Haqqani rejects lifting women ban: “A kilo or two of aid won’t solve our problems”

Meeting the Norwegian Refugee Council (NRC), Jan Egeland, in Kabul on Monday, Khali Haqqani, the Taliban’s minister for Refugees and Repatriation, demanded that humanitarian assistance to Afghanistan should not be conditional on the group’s policies, adding that “a kilo or two of aid won’t solve our problems.”

The head of the Norwegian aid agency is in Kabul meeting Taliban leaders to persuade to reverse their decision banning women from working as aid workers, without whom, he said, his organisation “will not work“.

“NRC’s 469 female colleagues are essential for our aid to 700.000 Afghans. We must be allowed to resume work with all staff, or lives will be lost,” he said in a tweet prior to his meeting with Taliban leaders.

Jan Egeland is on a week-long trip to Afghanistan hoping to convince the Taliban leadership to reverse the ban on female aid workers (Photo: Egeland’s Twitter account)

The Taliban’s Ministry of Refugees and Repatriation said in a Twitter thread, in Pashto, following Haqqani’s meeting with Egeland that the NRC chief had promised “aid delivery in line with the Islamic Sharia and Afghans culture.” And that the group was “trying to develop a sharia-compliant frame work for women’s work and education.”
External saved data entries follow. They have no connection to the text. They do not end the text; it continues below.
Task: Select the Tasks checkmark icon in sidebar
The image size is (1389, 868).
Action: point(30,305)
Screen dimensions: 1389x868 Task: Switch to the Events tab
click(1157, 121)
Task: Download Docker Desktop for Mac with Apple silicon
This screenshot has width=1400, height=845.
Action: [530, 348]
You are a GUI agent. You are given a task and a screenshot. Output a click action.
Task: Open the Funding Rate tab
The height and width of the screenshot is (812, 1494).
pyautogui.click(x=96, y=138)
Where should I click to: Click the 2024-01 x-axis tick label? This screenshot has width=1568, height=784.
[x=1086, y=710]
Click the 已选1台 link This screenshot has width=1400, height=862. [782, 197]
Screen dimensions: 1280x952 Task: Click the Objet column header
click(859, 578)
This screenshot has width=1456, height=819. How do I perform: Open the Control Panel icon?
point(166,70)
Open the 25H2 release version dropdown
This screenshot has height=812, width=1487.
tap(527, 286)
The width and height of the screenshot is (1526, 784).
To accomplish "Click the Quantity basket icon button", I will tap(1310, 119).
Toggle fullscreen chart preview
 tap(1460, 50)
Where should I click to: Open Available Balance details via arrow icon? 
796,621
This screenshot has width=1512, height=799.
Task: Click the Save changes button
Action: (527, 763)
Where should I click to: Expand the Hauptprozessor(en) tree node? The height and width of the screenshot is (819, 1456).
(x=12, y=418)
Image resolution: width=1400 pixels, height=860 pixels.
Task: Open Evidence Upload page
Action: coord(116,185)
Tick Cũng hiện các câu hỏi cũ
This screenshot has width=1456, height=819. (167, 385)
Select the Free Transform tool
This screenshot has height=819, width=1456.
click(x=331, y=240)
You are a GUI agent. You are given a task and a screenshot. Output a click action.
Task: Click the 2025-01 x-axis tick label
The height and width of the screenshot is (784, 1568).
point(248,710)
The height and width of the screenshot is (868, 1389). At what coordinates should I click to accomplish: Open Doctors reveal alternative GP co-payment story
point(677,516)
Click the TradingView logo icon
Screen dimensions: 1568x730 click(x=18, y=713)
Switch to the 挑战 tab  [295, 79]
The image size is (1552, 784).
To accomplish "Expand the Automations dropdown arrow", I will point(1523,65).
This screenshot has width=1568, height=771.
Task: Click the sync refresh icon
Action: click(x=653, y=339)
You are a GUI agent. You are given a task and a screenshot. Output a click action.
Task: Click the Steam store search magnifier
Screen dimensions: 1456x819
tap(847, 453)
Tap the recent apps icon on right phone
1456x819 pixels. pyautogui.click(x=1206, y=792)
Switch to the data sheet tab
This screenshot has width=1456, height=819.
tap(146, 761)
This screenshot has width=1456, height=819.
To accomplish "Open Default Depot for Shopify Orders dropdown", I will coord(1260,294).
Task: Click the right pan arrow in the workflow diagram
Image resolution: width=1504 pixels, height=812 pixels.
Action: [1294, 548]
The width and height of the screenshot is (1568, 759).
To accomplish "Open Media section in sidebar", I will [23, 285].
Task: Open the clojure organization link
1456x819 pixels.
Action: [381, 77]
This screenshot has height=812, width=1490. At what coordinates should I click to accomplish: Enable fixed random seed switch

Khalil Haqqani is a senior figure in the Haqqani Network and the Taliban government, who usually appears armed with American M4 rifle in official engagements. He carries a $5 million FBI reward for information leading to his arrest.

The NRC is one of the major international aid agencies who suspended their operations in Afghanistan following the Taliban order banning women from working for NGOs.

The Taliban has refused to reverse its decision, defending it as necessary to “protect our women’s dignity and honour.”